1. ## Trigo-system

Solve : $sin(x)sin(y)=\frac{\sqrt{3}}{4}$
$cos(x)cos(y)=\frac{\sqrt{3}}{4}$

2. Originally Posted by dhiab
Solve : $sin(x)sin(y)=\frac{\sqrt{3}}{4}$
$cos(x)cos(y)=\frac{\sqrt{3}}{4}$
Dear dhiab,

Use the trignometric identities given below.

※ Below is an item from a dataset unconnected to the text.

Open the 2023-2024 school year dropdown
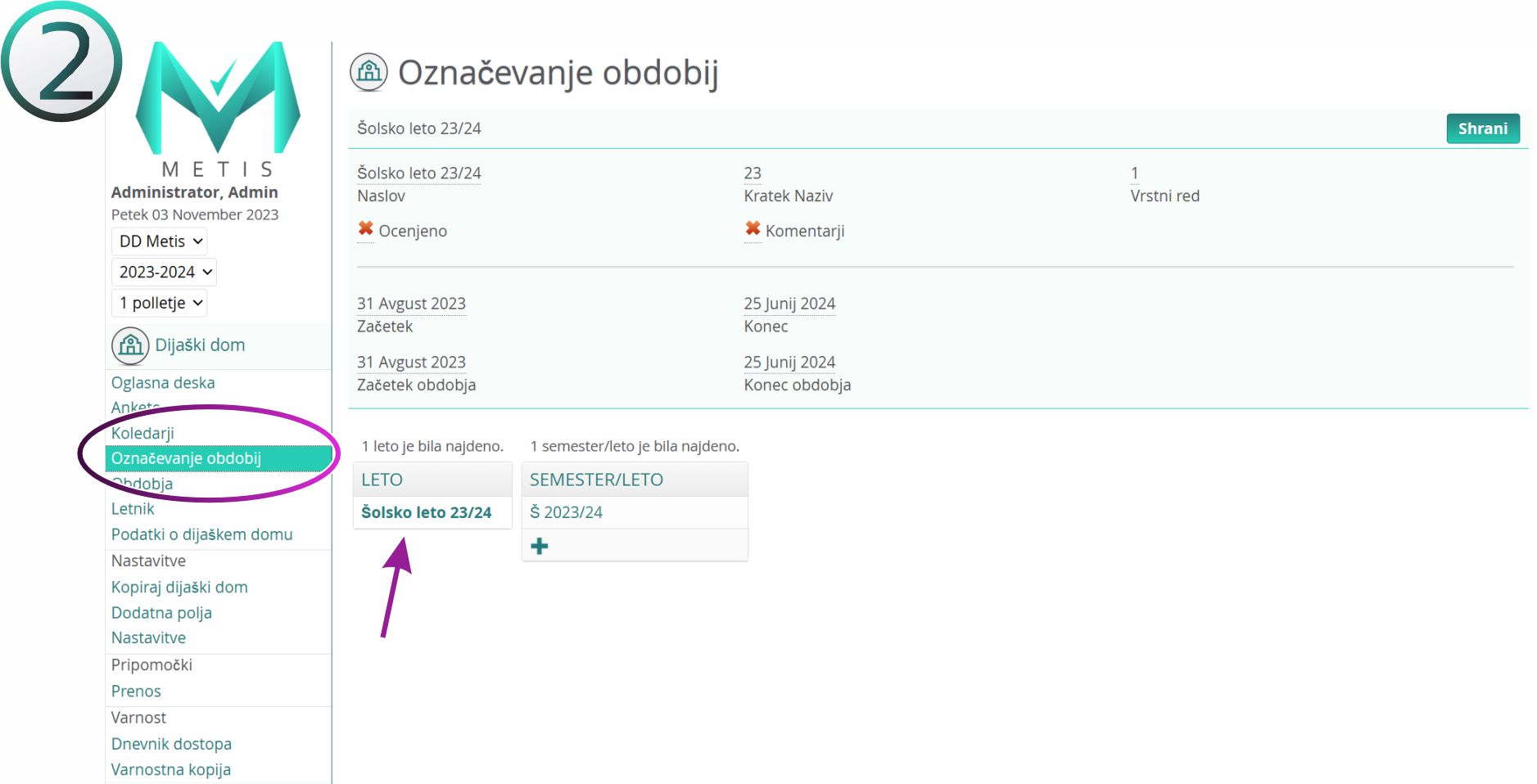This screenshot has height=784, width=1537. coord(165,272)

Then you would be able to solve your problem.

$cos(A+B)=cosAcosB-sinAsinB$

$cos(A-B)=cosAcosB+sinAsinB$

3. Originally Posted by dhiab
Solve : $sin(x)sin(y)=\frac{\sqrt{3}}{4}$
$cos(x)cos(y)=\frac{\sqrt{3}}{4}$
It follows that:
$\cos(x+y)=\cos(x)\cos(y)-\sin(x)\sin(y)=\frac{\sqrt{3}}{4}-\frac{\sqrt{3}}{4}=0$

Hence,

$x+y=\frac{\pi}{2}+n\pi, \qquad n\in\mathbb{Z}$

Now plug $y=\frac{\pi}{2}+n\pi$ into one of the above equations to learn what additional conditions $x$ and $y$ have to satisfy...

4. Originally Posted by dhiab
Solve : $sin(x)sin(y)=\frac{\sqrt{3}}{4}$
$cos(x)cos(y)=\frac{\sqrt{3}}{4}$
$cos(x)cos(y) + sin(x)sin(y) = \frac{\sqrt{3}}{2}]$

$cos(x-y) = \frac{\sqrt{3}}{2}$

x - y = π/6 .......(1)

If you subtract the above two equation you will get

cos(x+y) = 0 of x+y = π/2.....(2)

From eq.1 and 2, find x and y.

5. Hello dhiab
Originally Posted by dhiab
Solve : $sin(x)sin(y)=\frac{\sqrt{3}}{4}$
$cos(x)cos(y)=\frac{\sqrt{3}}{4}$
Using $\sin x \sin y = \tfrac12\big(\cos(x-y) -\cos(x+y)\big)$:
$\sin x\sin y=\frac{\sqrt{3}}{4}$

$\Rightarrow \cos(x-y)-\cos(x+y) = \frac{\sqrt3}{2}$ ... (1)
Similarly:

$\cos x \cos y =\frac{\sqrt{3}}{4}$

$\Rightarrow \cos(x-y)+\cos(x+y) = \frac{\sqrt3}{2}$ ... (2)

$\cos(x-y) =\frac{\sqrt3}{2}$

$\Rightarrow x-y = 2n\pi\pm\frac{\pi}{6}$ ... (3)

Subtract (1) and (2):
$\cos(x+y)=0$

$\Rightarrow x+y = 2n\pi\pm\frac{\pi}{2}$ ...(4)

$x=2n\pi \pm \frac{\pi}{3}$
$\Rightarrow y = 2n\pi\pm\frac{\pi}{6}$